Which is more damaging to

Which is more damaging to the opposition, being associated with the United States or being ignored by it? I'd like to know what your opinion is of US intervention in WWII, as well. I guess it was a good thing that we ignored it until France was taken over and Pearl Harbor was attacked? What Hitler does to millions of Jews is none of our business, right?


Clean Money...Requires a

Clean Money...Requires a sweep of all Senate incumbents..the same faces that got us here should NOT be here allowed to stay. We are under foreign occupation and they must be shown the door.


I have a name for you ..

I have a name for you .. just something I watched awhile ago on youtube. Look for "John Perkins" or look up Economic hitman. Eye opening.

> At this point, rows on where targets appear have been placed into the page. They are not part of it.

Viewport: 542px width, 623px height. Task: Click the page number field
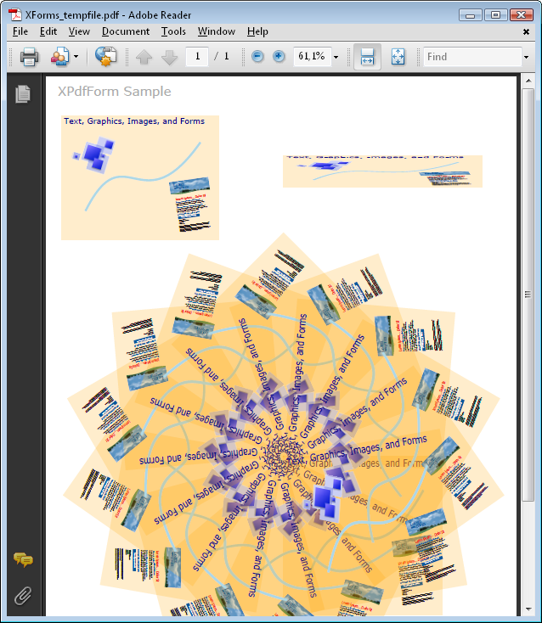point(197,57)
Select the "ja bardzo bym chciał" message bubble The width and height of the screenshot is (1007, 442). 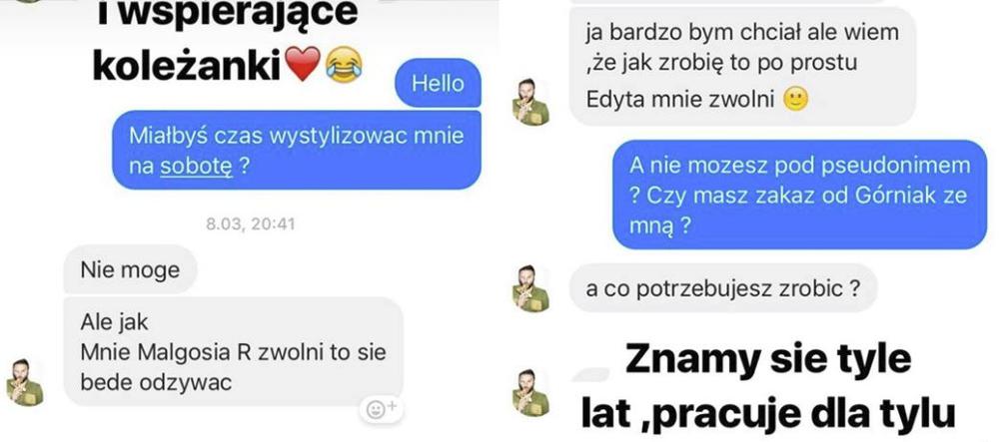coord(742,66)
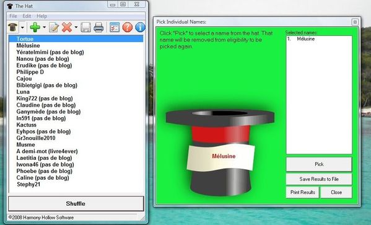Select Philippe D in the names list
This screenshot has width=371, height=225.
pyautogui.click(x=30, y=72)
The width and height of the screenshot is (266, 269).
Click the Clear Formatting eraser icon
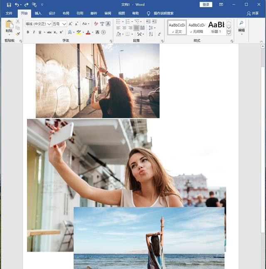click(96, 24)
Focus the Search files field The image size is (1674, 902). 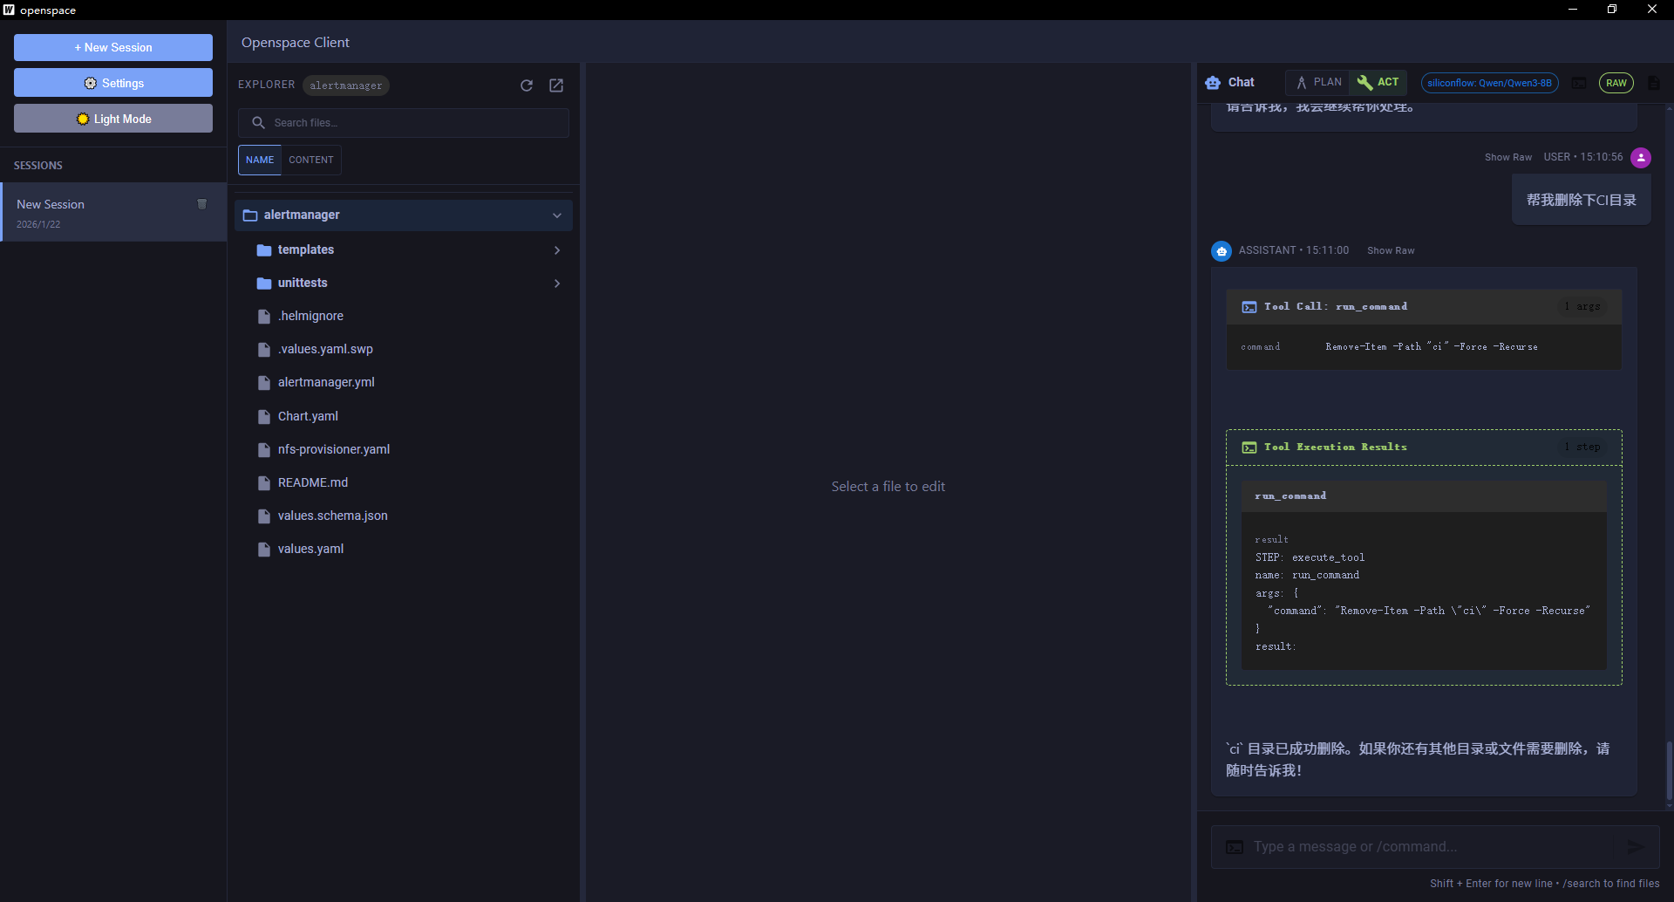click(x=404, y=123)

The American tv media circus

The American tv media circus provides enormous coverage of the Iranian protests, but never covers anti war protests that happen in the US. They are using Iran to thwart interest in America's problems. This was a ready made diversion while congress slips through a number of contentious bills like a ban on releasing the torture photos.


Why are two articles

Why are two articles presented here for comment? Re: Diddling Democracy I agree. The 'Green Uprising' has NED Otpor style fingerprints stamped all over it. The Iranians that are backing Mousavi are being played and astro-turfed by a sophiticated aparatus and following a carefully managed 'colored revolution' script. People, THINK about this, and don't be dupes. Moussavi is apparently as ruthless as they come and it was reportedly under his regime that thousands of political dissidents were executed. Mousavi's new declaration that he will fight to the end shows that he is unconcerned for the destabilizing ramifications to the country with all that portends and seems willing to embrace rebellion and anarchy.


And the to rigged selections

And the to rigged selections of Bush, Obama getting only 52% (definitely rigged) and the fake election of Sarkozy - Segolene Royal actually got in the high 60% region by my estimate. There is no democracy anywhere - only oligarchy. What a mess.


I heard a radio report

I heard a radio report yesterday that there was to be a mass global movement for Thursday whereby people from all over the world would telephone their country's Iranian Embassy or Consulate to express grief for the martyrs. Of course this would tie up phone lines to these entities and regrettably cause a halt to business. But it would deliver an important message. I have not seen any mention of this movement on the web or other media since I heard the radio report. Are you aware of it?


we definitely do not want US

we definitely do not want US to meddle in Iran affairs but do not insult iranians by associating our movements in any way to CIA! Don't you know, that's all that Iranian government needs to accuse us of US spies and punishing us for treason! please think about the consequences of your words!


I guess millions of people

I guess millions of people on the streets are a CIA thing. Funny.